Mathias Enard sait ce qu’il en est de l’Orient. Il y a vécu lors de ses nombreux périples et son héros, le musicologue viennois Franz Ritter, suit ses pas. L’un et l’autre savent ce que la musique occidentale dans sa quasi-totalité, de Mozart à Schönberg, doit à « ce qui vient de l’autre pour modifier le Soi, pour l’abâtardir, car le génie veut la bâtardise ». C’est pourquoi son héros fuit les colloques dit savants pour s’encanailler afin de connaître la richesse de l’altérité.

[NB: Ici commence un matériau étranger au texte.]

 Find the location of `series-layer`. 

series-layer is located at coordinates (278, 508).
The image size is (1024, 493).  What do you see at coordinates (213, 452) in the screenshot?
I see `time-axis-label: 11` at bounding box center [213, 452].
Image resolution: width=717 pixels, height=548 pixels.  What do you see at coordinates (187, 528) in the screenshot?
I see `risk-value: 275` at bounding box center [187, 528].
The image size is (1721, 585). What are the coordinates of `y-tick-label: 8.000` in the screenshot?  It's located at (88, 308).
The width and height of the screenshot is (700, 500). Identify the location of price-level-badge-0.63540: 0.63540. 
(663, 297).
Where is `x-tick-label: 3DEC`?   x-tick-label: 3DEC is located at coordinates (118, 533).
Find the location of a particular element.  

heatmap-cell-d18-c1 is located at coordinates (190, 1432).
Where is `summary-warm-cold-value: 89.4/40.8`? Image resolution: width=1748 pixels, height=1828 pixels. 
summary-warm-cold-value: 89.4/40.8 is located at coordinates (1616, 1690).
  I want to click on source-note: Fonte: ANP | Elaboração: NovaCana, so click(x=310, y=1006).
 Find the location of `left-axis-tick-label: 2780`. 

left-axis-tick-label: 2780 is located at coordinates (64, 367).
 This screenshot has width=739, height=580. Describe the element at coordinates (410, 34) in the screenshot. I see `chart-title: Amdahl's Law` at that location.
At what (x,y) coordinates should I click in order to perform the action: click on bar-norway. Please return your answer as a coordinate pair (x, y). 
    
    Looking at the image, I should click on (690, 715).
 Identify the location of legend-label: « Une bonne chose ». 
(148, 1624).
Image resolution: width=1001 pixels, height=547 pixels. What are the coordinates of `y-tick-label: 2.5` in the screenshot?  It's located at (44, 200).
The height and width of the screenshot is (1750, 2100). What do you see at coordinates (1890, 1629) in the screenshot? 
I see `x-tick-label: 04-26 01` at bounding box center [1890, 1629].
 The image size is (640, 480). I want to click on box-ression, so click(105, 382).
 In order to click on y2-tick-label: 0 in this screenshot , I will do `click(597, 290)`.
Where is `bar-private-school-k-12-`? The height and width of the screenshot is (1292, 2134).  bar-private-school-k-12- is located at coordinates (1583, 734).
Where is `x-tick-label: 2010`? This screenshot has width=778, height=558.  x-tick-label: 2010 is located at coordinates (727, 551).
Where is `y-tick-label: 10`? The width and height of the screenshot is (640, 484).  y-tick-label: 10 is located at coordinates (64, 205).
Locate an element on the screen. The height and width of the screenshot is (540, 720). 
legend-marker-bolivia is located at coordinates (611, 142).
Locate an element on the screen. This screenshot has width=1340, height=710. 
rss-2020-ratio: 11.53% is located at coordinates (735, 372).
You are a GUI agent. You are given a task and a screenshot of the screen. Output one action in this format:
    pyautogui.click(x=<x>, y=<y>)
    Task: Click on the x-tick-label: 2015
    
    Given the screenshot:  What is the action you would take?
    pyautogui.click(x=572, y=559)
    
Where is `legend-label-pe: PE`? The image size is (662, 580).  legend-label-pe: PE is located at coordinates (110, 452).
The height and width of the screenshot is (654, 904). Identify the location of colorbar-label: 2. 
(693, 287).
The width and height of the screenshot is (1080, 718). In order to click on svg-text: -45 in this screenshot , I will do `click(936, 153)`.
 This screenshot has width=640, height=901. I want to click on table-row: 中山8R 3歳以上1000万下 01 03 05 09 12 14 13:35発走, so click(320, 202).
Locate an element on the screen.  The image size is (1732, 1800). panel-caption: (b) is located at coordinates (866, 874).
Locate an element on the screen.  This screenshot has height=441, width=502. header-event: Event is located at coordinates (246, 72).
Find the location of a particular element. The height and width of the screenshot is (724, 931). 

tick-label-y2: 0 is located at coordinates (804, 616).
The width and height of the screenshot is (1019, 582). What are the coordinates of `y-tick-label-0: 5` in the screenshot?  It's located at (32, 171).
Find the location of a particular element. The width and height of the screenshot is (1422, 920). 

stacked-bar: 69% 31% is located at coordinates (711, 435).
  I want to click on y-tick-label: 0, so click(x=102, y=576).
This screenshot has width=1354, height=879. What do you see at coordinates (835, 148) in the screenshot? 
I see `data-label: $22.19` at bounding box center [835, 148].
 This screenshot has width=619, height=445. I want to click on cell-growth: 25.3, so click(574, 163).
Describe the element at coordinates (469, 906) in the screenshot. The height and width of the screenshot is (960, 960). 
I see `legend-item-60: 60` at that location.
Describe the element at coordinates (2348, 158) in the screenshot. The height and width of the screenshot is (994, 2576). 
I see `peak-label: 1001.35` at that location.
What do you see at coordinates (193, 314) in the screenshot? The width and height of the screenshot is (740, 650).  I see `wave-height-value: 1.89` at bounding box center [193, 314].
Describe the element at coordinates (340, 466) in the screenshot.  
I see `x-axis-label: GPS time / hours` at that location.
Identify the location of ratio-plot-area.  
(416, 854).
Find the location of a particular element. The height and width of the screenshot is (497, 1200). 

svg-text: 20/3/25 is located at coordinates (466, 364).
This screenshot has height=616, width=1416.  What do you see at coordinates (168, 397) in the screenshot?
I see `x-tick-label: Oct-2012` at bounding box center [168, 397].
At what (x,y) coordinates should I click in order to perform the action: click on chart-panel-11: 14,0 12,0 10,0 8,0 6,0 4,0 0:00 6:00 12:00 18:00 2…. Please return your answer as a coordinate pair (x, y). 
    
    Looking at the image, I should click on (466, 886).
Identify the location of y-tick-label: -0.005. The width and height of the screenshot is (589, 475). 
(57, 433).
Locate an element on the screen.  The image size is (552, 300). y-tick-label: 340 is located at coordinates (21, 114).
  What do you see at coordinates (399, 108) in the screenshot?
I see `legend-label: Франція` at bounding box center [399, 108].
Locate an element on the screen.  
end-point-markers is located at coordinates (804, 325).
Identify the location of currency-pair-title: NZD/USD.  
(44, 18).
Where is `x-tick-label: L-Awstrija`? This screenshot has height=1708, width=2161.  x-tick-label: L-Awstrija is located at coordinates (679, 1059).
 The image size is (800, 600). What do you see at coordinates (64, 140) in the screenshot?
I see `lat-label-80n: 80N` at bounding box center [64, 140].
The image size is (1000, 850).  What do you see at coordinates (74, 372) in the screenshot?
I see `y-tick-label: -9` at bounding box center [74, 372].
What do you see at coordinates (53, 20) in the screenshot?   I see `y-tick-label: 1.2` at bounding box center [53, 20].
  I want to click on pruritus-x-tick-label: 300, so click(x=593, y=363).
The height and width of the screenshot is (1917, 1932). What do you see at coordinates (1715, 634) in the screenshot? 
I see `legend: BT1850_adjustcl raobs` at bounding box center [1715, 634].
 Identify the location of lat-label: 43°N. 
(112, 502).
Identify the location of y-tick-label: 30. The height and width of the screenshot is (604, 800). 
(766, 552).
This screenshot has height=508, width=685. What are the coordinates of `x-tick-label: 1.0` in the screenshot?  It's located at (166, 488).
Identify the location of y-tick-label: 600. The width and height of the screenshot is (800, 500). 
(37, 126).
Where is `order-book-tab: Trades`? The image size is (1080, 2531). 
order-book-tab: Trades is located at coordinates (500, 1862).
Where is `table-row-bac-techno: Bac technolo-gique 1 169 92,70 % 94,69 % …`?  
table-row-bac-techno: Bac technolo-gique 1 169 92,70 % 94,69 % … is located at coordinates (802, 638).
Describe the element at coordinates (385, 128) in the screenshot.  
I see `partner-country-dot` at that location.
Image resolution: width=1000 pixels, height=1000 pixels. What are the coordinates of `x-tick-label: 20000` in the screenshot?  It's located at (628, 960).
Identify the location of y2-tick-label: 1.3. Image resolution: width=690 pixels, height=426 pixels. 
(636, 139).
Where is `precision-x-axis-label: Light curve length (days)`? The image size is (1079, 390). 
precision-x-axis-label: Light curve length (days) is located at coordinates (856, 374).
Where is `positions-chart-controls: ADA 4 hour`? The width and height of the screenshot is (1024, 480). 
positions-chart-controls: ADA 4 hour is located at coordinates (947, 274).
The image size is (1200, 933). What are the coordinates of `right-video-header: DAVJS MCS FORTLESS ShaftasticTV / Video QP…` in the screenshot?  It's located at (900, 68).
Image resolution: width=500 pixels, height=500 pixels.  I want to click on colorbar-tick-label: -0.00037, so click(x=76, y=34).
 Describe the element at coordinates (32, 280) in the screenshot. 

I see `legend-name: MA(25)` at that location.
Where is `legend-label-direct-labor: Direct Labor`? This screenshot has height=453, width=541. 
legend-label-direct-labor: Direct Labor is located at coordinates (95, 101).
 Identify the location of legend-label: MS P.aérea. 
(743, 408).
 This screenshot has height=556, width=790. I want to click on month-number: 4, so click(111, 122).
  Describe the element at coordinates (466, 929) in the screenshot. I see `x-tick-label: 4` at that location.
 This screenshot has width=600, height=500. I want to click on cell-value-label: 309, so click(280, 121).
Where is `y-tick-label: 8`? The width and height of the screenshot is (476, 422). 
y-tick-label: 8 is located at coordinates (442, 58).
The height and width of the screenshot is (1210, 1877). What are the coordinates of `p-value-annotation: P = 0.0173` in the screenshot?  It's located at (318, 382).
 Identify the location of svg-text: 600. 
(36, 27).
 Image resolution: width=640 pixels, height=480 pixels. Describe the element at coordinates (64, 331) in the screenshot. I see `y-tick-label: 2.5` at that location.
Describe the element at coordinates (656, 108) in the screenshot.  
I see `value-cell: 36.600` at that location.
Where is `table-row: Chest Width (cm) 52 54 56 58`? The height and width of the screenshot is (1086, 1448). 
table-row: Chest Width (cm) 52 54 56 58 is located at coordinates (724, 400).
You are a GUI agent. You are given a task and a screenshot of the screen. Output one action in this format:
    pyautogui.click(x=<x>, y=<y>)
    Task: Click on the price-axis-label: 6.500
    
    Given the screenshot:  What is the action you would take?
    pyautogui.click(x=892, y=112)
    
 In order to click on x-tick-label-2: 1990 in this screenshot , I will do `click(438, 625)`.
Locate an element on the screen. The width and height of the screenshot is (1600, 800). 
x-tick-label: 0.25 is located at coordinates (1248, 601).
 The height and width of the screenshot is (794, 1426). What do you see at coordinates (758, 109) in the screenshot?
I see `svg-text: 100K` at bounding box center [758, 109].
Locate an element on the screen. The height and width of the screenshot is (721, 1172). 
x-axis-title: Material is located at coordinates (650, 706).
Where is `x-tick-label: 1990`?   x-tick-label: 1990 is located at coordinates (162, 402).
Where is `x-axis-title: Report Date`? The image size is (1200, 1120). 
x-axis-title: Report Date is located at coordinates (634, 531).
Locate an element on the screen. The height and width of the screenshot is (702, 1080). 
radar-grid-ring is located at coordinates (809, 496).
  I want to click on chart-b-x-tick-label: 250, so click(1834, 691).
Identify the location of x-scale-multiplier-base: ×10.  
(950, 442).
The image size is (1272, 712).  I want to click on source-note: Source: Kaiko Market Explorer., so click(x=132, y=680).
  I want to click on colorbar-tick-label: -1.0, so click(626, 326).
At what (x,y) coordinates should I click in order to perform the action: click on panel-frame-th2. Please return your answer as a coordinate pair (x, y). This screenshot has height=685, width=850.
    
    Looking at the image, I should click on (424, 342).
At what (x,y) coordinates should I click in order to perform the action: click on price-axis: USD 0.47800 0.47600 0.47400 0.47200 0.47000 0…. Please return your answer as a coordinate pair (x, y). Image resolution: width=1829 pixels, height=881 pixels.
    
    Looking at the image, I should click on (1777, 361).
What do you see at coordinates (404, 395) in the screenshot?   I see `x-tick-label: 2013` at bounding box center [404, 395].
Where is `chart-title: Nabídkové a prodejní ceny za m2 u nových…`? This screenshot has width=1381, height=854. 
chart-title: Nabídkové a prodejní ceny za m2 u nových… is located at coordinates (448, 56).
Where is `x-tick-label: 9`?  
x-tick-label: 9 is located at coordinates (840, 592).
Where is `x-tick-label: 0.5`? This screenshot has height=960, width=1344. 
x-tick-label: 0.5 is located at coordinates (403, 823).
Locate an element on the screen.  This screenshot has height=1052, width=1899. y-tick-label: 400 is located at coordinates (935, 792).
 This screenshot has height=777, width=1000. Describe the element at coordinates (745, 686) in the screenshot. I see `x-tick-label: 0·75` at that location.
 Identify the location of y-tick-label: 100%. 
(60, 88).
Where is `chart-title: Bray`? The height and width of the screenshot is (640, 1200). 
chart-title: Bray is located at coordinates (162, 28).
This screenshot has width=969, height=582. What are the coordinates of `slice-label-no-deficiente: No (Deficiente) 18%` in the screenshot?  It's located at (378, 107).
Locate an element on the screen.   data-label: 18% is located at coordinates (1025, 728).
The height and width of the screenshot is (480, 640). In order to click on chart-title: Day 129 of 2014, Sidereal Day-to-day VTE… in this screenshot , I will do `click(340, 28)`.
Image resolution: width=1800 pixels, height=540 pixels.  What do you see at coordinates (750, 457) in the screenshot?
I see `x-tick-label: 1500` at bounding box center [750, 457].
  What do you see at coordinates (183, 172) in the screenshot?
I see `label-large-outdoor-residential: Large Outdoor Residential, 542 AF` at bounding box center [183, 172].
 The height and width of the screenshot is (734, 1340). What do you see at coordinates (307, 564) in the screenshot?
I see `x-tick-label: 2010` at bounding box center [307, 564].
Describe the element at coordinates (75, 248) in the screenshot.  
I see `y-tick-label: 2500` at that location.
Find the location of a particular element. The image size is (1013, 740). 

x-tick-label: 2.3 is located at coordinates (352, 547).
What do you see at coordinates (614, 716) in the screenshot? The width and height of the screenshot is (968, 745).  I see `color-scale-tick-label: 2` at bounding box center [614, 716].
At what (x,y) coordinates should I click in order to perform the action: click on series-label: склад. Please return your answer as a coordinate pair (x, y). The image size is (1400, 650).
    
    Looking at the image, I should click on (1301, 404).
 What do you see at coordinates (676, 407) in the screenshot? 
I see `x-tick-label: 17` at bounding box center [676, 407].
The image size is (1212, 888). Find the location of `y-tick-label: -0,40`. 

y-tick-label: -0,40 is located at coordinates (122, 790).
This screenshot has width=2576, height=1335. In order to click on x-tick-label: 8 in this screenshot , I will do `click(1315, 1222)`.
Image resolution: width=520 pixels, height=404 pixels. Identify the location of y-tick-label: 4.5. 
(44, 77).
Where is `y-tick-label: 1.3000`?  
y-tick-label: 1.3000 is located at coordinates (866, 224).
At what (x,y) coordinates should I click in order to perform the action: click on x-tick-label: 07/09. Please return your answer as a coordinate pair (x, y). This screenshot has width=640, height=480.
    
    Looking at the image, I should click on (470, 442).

Dans le bain révélateur de l’Orient, et auprès de son Eurydice, le narrateur traque l’introuvable de la musique et montre comment le non « perçu » nourrit ce que l’oreille est habituée à écouter sans comprendre tout ce que cela « entend ». Du corps-fantôme de musiques foraines, l’auteur crée la réincarnation. Il permet de faire surgir le « négatif » (au sens photographique du terme) que la musique porte en elle et qui ne semble apparaître qu’in abstentia.
L’investigation musicologique se double d’une autre forme d’inaccessibilité : celle de la femme aimée qu’Orphée en Orient accompagne au milieu des bas-fonds comme en des lieux plus éthérés. Néanmoins, ce roman platonique est aussi tout l’inverse : il charrie dans ses pages la littérature d’hier (Flaubert, Chateaubriand) comme les remugles géopolitiques et guerriers de notre époque (destruction de Palmyre). Boussole reste un fantastique voyage non seulement à travers les lieux mais aussi l’histoire dont la plus belle d’entre elles : celle de l’amour.
jean-paul gavard-perret
Mathias Enard, Boussole, Editions Actes Sud, 2015, 384 p. — 21,80 €.